When you do speak, focus on being clear and unambiguous in your speech and with body language to match. Repeat yourself as appropriate and ask your audience if there are any points that need to be clarified.

Disappointment with Games

This is a surprisingly common complaint among game developers, but maybe it shouldn’t be a surprise. On some level, being disappointed by games that are currently in the market is a good fuel for inspiration. Nothing captures the stereotypical entrepreneurial spirit like believing “I can do it better.” By all means, if it keeps you creative, feel free to simmer in low-level frustration.

Other developers find games disappointing because they’ve realized many of the trade-offs that go with bringing a game to the market. You can’t have the nicest components and the lowest price – it’s just not feasible. You can’t have a ton of text and a big, super-accessible font size – something would have to give first.

Overall, as a pain point, this is a bittersweet one. It’s often a sign of the discontent and ambitious and occasionally a sign of the uninformed. Being discontent is not a problem to be solved so much as it is a fuel to tap into. Being uninformed is as easy to fix as reading a few game development books and blogs. Figure out which one you are and act accordingly.

Frustration of Inadequate Tools

Microsoft Excel crashes all the time on my computer. I have no idea why. Tabletop Simulator – as much as I love it and recommend it for rapid prototyping – often does the same. Nothing can derail my game dev time quite like these two programs dying on me. This is a common pain point for other game devs, too. I’ve got a list of complaints about computer peripherals, Windows updates, and – for the video game devs I follow – integrated development environments, engines, and programming languages themselves.

For as long as we are brains wrapped in skin, we will always have trouble acting upon our ideas as quickly as they come. No keyboard will ever type as fast as I think, and indeed, no fingers could ever move as fast either. GIMP, Photoshop, MS Paint…it doesn’t matter what you use to draw your game board, it will be a slow stroke-by-stroke process. These are more existential problems, but hey, they’re very real!

What can you do to improve your issues with development tools? If you’ve got a giant pile of money laying around, shell out some cash for a great computer. However, since that can cost over $1,000 and game development itself tends to be expensive, I suggest learning how to build your own desktop PC. I get all of my hardest work done on a stripped-down custom build. It was $600 with two big monitors. Get a great computer, pay for the software you need, and learn to cope with the rest.
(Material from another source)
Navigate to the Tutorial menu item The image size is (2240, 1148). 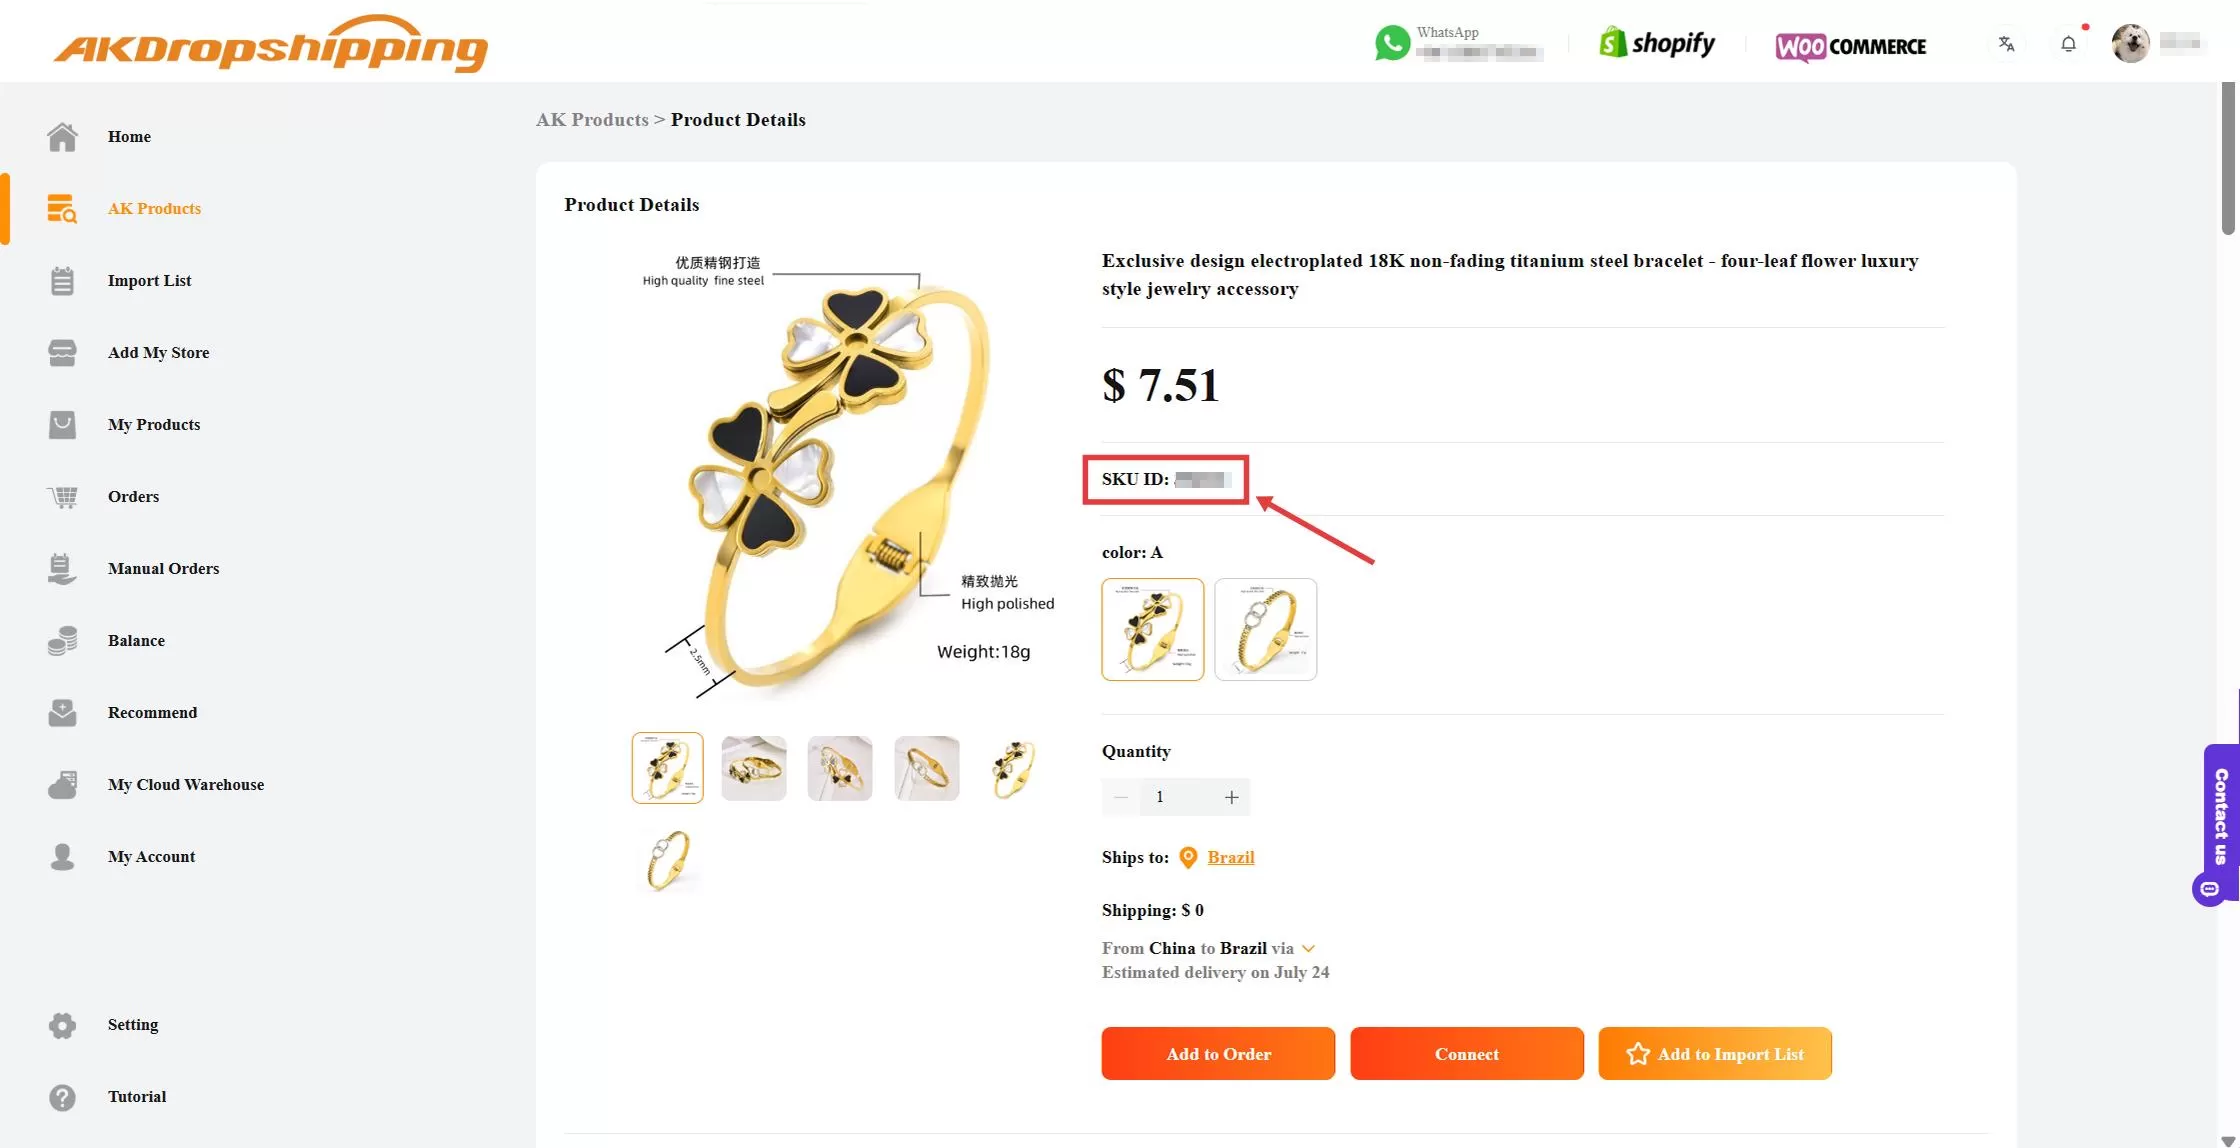[137, 1097]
Key Takeaways for Game Devs

  • Game devs share a lot of pains. The top five are exhaustion, time constraints, difficulty communicating with other people, disappointment in existing games, and frustration with development tools.
  • You are not alone. There is hope.
  • Unexpressed frustration squashes motivation.
  • Exhaustion: Sleep well and exercise often. Manage your time relentlessly. Get therapy if you have long-standing emotional issues that you need to work through.
  • Time Constraints: Check out Google Calendar. If you’re a good time manager but still feel like you don’t have enough time, set your expectations more realistically. Game development is measured in months and years, not weeks and days.
  • Communication Breakdowns: Becoming a good communicator takes a lot of practice. Actively listen. Learn to discern the emotion and motivation behind people’s words. When you speak, focus on being clear and unambiguous in your speech and with body language to match.
  • Disappointment with Games: Figure out if you’re disappointed with games because you think you can do better or because you don’t know what goes into them. If it’s the former, use that as motivation. If it’s the latter, start reading!
  • Frustration of Inadequate Tools: Get (or build) a great computer, pay for the software you need, and learn to cope with the rest.
  • Intimidated by all these bullet points? Take them one at a time!